— Activity —
Below are some records. Write out the line that contains "Click 'I will" and all lines after it, exactly, but not the pictures.

** Opening Task inputs block **

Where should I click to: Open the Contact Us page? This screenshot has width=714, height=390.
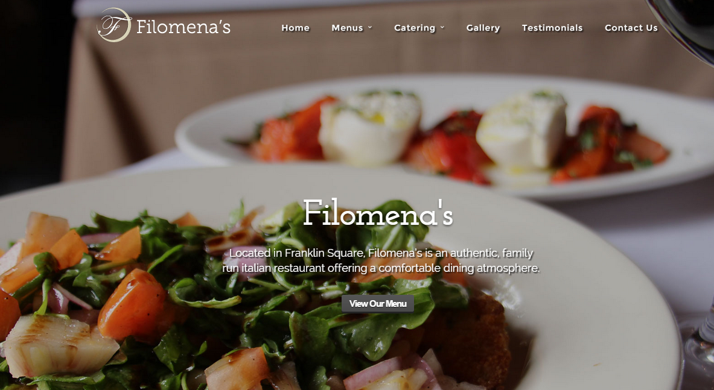point(631,28)
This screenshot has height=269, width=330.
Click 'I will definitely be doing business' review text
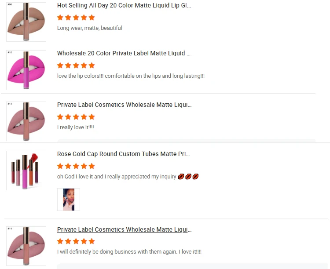click(x=129, y=252)
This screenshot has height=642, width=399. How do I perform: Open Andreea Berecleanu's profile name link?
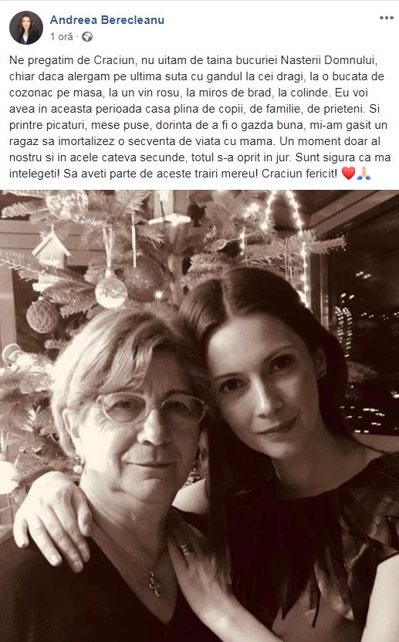point(107,19)
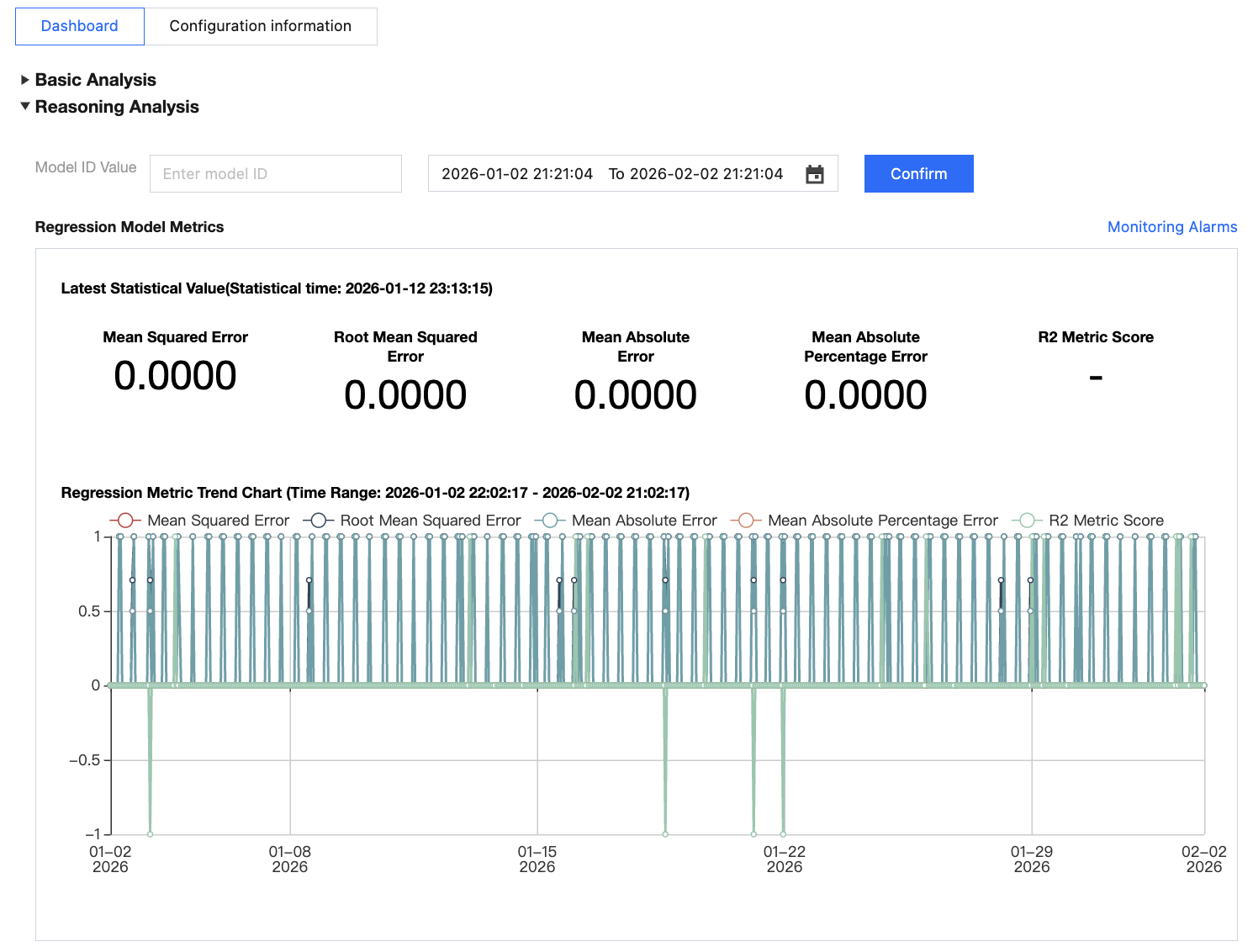Click the start date 2026-01-02 21:21:04
The width and height of the screenshot is (1253, 952).
pos(517,174)
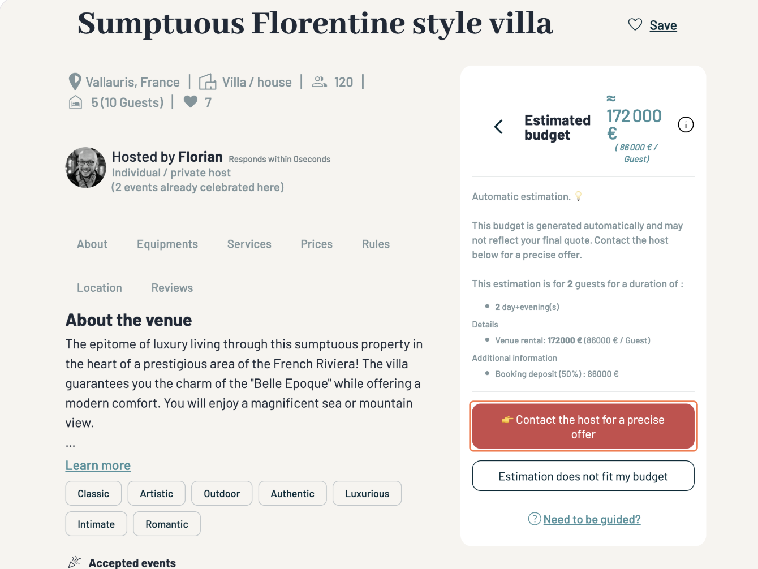The height and width of the screenshot is (569, 758).
Task: Click the question mark guidance icon
Action: point(535,519)
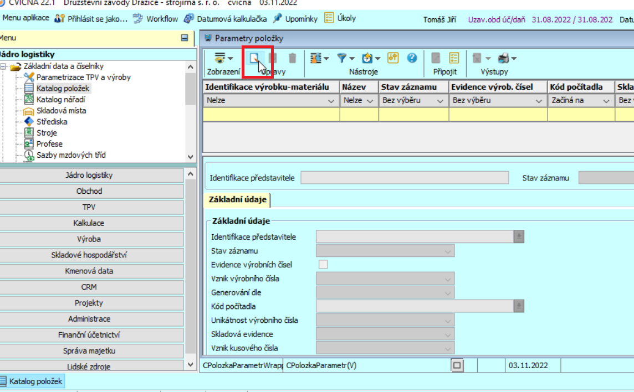The image size is (634, 392).
Task: Click the new record icon in toolbar
Action: [x=255, y=58]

** Closing Task inputs block **

— Result for this task —
Click 'I will definitely be doing business' review text
click(x=129, y=252)
This screenshot has height=642, width=399. How do I perform: Open Andreea Berecleanu's profile name link?
point(107,19)
Click the start date 2026-01-02 21:21:04
The width and height of the screenshot is (1253, 952).
pos(517,174)
The height and width of the screenshot is (569, 758).
Task: Click the question mark guidance icon
Action: point(535,519)
The image size is (634, 392).
Task: Click the new record icon in toolbar
Action: [x=255, y=58]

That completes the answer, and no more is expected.